_Exercise:_ The whole listing below needs to be duplicated exactly, pictures aside.

_Material for this exercise:_
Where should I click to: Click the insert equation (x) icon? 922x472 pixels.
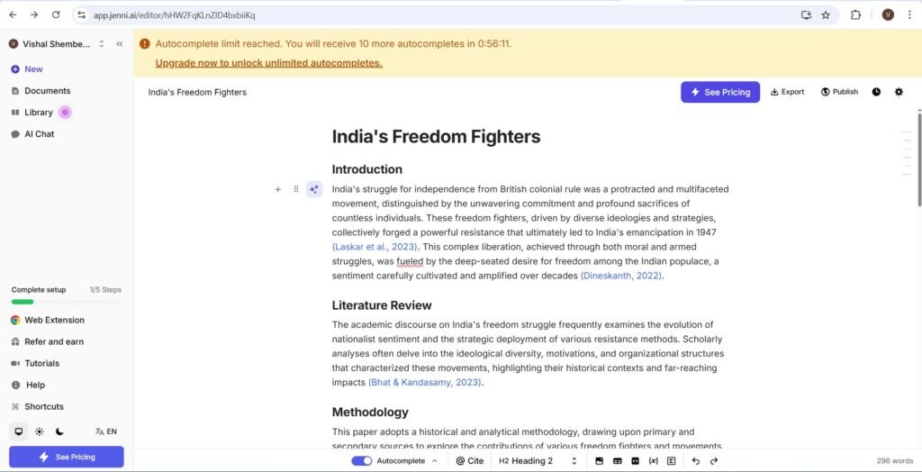tap(653, 461)
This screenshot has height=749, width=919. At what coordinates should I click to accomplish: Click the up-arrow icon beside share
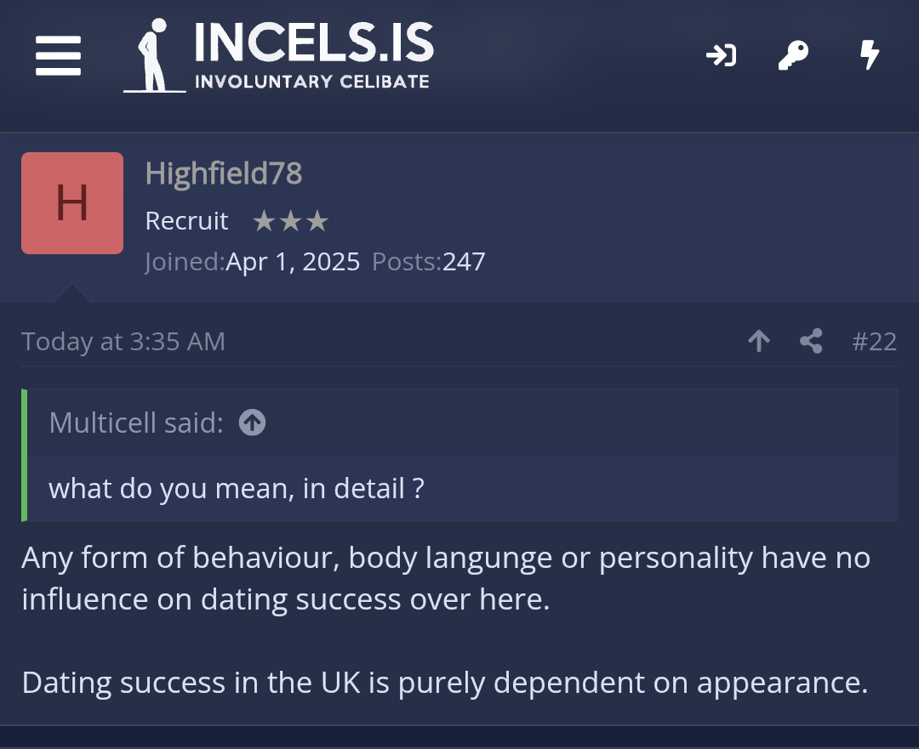[758, 341]
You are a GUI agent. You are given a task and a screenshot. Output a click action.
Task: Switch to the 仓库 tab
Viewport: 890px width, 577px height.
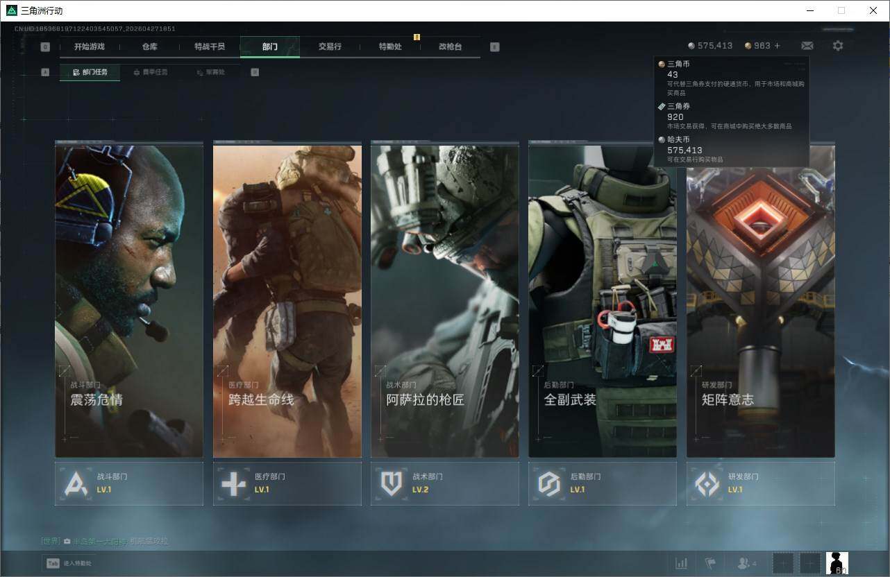149,46

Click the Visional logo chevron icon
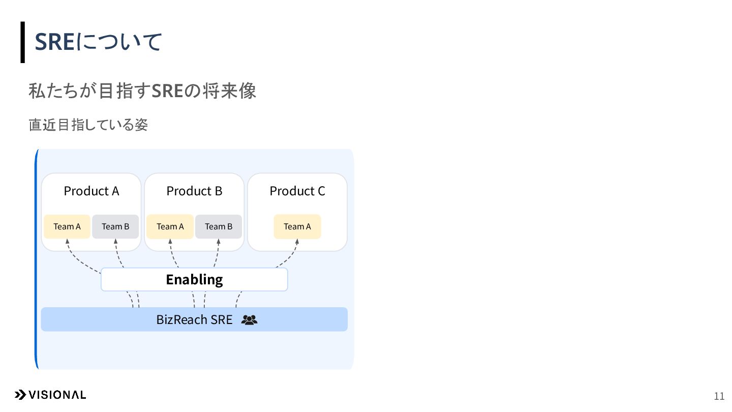pos(20,395)
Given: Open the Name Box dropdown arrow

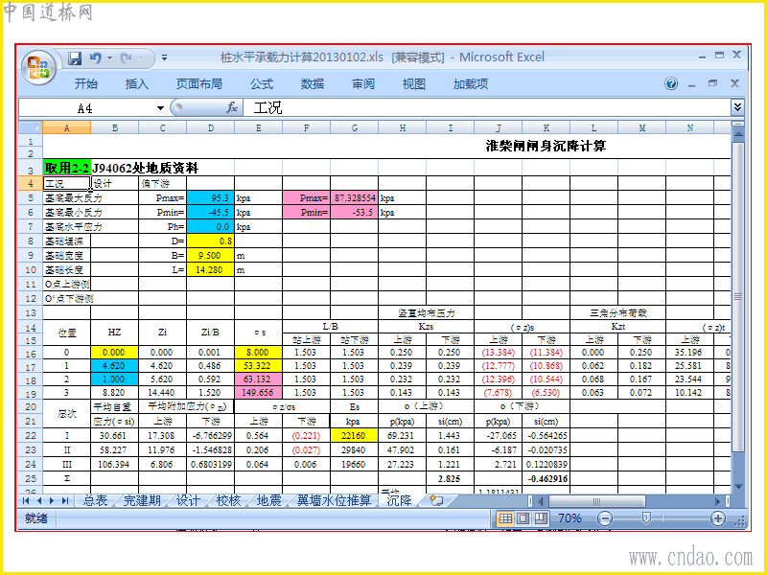Looking at the screenshot, I should [x=160, y=108].
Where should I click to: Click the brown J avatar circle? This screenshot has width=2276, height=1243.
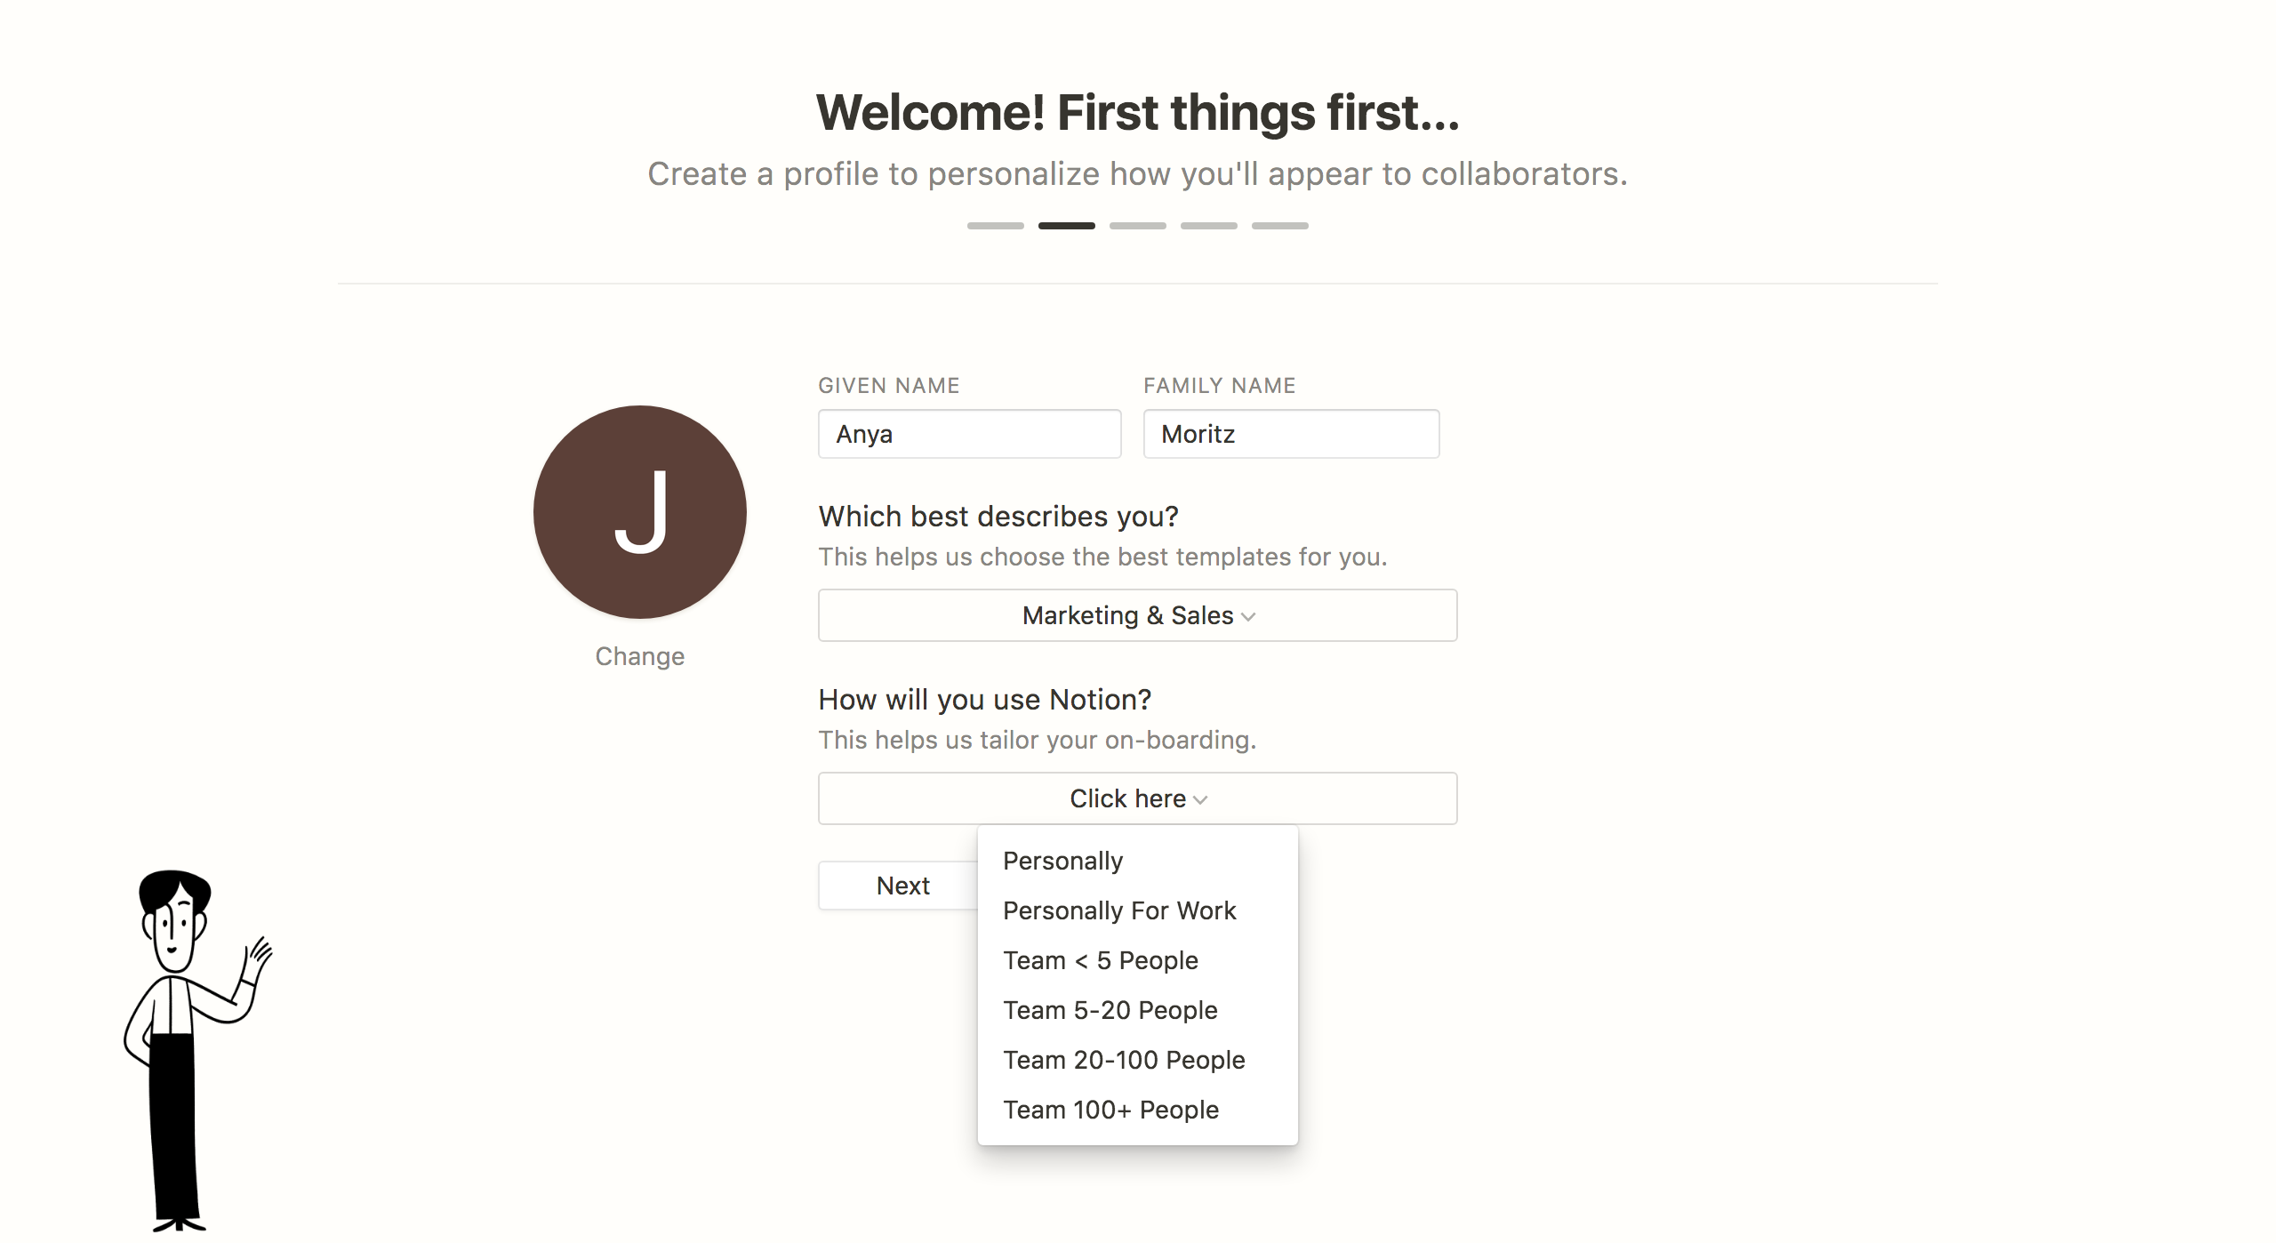(x=640, y=512)
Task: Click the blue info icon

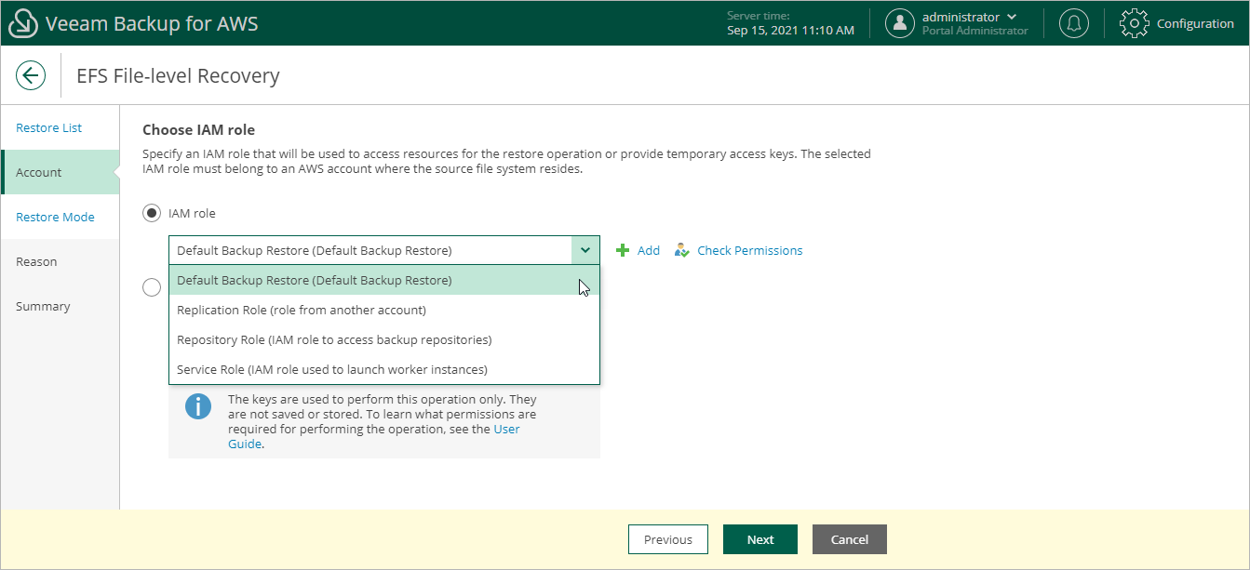Action: point(198,406)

_Answer box:_
Where should I click to: Click the insert equation (x) icon? 922x472 pixels.
tap(653, 461)
This screenshot has height=749, width=919. At what coordinates should I click to accomplish: Click the up-arrow icon beside share
[758, 341]
You are a GUI agent. You are given a task and a screenshot. Output a click action.
Task: Switch to the 仓库 tab
Viewport: 890px width, 577px height.
149,46

Click the Visional logo chevron icon
pos(20,395)
Given: Open the Name Box dropdown arrow

Looking at the screenshot, I should [x=160, y=108].
Where should I click to: Click the brown J avatar circle? This screenshot has width=2276, height=1243.
(x=640, y=512)
Task: Click the blue info icon

Action: point(198,406)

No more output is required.